I started running. Then I remembered what my therapist said and I stopped. I turned around to face them. They stopped running and started walking toward me.
My heart was pounding. But I asked: "What do you want from me?"
One by one, they started hugging me. Until I was surrounded by a massive circle of people, all holding me. In that moment, I felt safe and loved.
I felt it then, the truth I'd been running from for decades: they never intended to hurt me. They were trying to get through to me. They were trying to connect with me. And I'd been running from everyone who ever tried to reach me.
I cried. In the dream and when I woke up. After that, I never had that dream again.
What We're Actually Running From
The faceless people weren't threats. They were my own desperate need for connection that I'd been taught to fear.
I kept running because somewhere, somehow, I learned that letting people close meant getting hurt. That vulnerability was dangerous. That needing others made me weak.
The fear wasn't of them. It was of my own need. Of being seen in my longing. Of admitting I couldn't do it all alone.
When I stopped running and asked "What do you want?" that's when everything shifted.
Not because they changed. They'd been the same all along. But because I finally let myself see what was actually happening.

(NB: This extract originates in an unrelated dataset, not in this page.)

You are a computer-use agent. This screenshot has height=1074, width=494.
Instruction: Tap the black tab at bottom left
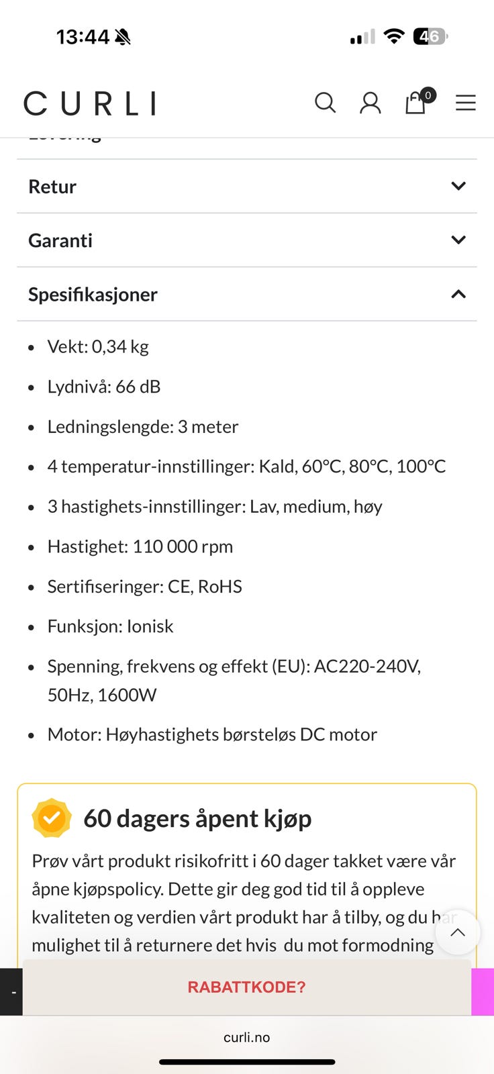tap(11, 991)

They weren't hunting me. They were reaching for me.
For Everyone Hiding in Plain Sight
I think about those YouTube comments, all those people confessing their isolation to strangers in the dark.
How many of them are surrounded by people who would hug them if they stopped running? How many have friends and family who would show up if they knew the truth? How many are loved by people who have no idea they're struggling?
We're living in an epidemic of loneliness, but everyone is performing "I'm fine."
We've lost the spaces where vulnerability is welcome. Where need isn't shameful. Where struggle doesn't make you a burden.
So we all walk around carrying our isolation privately, not realizing how many others feel exactly the same way.
What If We Stopped Running?
If you're one of the people leaving comments on ambient music videos at 2am, confessing your loneliness to strangers because you can't tell anyone in your real life - I see you.
If you're performing "I'm fine" while quietly drowning - I've been you.
If you're running from the very connection you desperately need because vulnerability feels too dangerous - I understand.
You're not too much. Your pain doesn't make you a burden. Your need for connection is human, not weakness.
And the people in your life? Many of them are probably also hiding. Also lonely. Also afraid to be the first one to admit they're struggling.
What would happen if we started telling the truth? Not in YouTube comments to strangers, but to the actual people in our lives?
What if when someone asked "how are you?" we sometimes said "honestly, I'm struggling"?
What if we discovered that the thing we've been running from, being truly seen in our imperfection and need, is actually the thing that connects us?
Maybe you just need to stop running long enough to ask: "What do you want from me?"
And maybe the answer will be: "Just to hold you. Just to see you. Just to remind you that you're not alone."